Dataset records:
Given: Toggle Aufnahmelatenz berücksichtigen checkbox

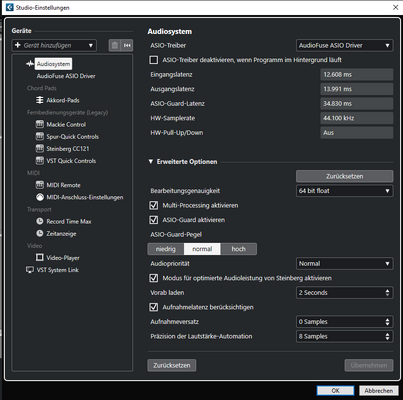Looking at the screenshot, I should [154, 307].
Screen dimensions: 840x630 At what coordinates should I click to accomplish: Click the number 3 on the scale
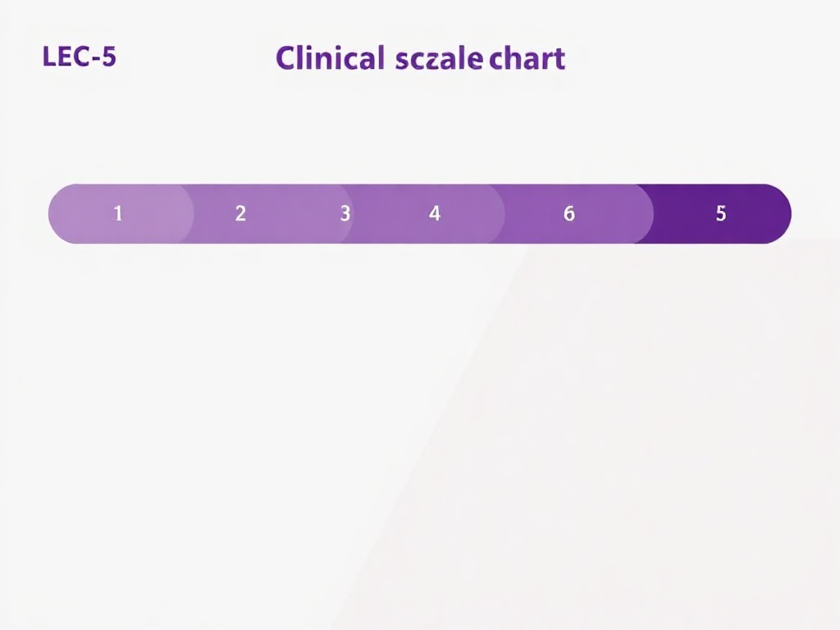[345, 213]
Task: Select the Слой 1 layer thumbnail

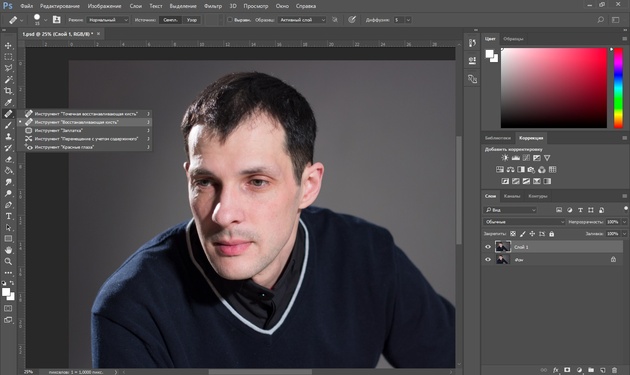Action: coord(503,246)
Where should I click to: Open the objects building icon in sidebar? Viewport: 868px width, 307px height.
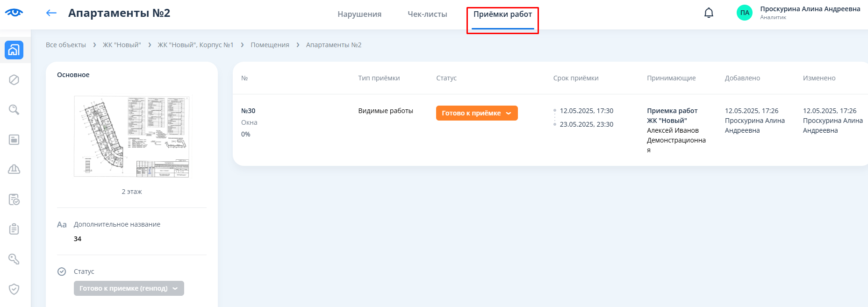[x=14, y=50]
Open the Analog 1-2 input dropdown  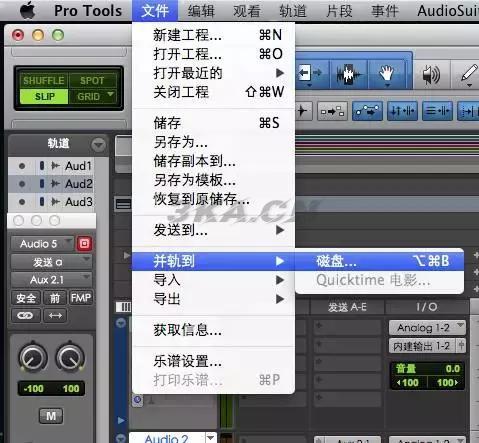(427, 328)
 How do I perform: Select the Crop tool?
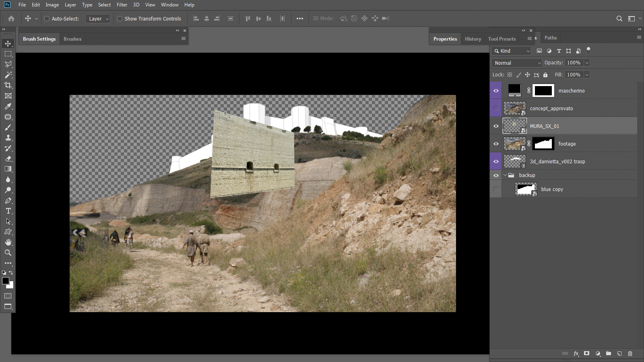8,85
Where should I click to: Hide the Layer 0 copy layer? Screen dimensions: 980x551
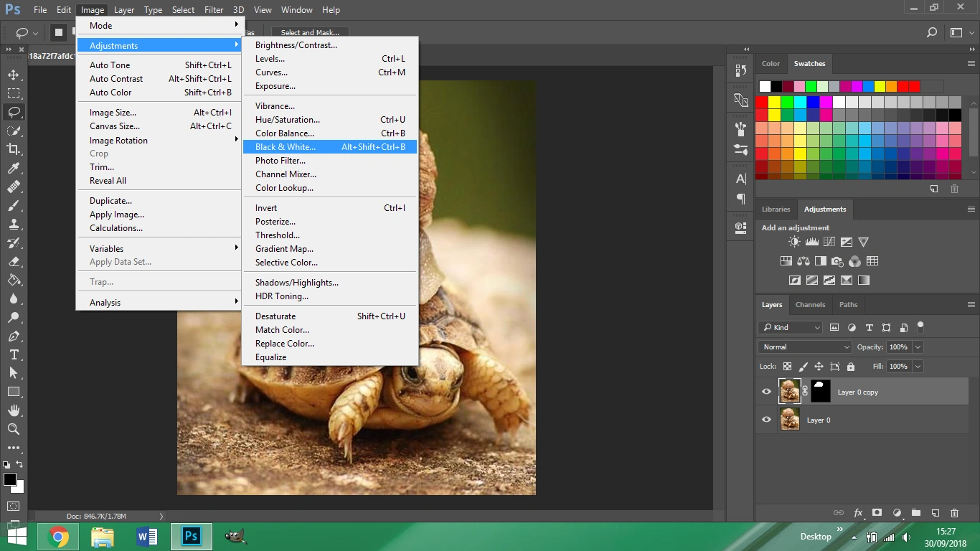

What the exercise asks: Everything from the line with "How do I perform: Select the Crop tool?" through the end of the records above, and nothing else, is to be quoted exactly; please leave the pictures out.

The completed task:
 How do I perform: Select the Crop tool?
8,85
Where should I click to: Hide the Layer 0 copy layer? Screen dimensions: 980x551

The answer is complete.